*WORK REQUEST*
All entries must be given again exactly as written.
PROVIDED DATA START
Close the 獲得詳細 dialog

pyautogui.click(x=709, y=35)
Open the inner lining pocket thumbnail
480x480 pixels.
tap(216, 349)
PROVIDED DATA END
*EXERCISE SOLUTION*
Close the 獲得詳細 dialog

pyautogui.click(x=709, y=35)
Open the inner lining pocket thumbnail
480x480 pixels.
tap(216, 349)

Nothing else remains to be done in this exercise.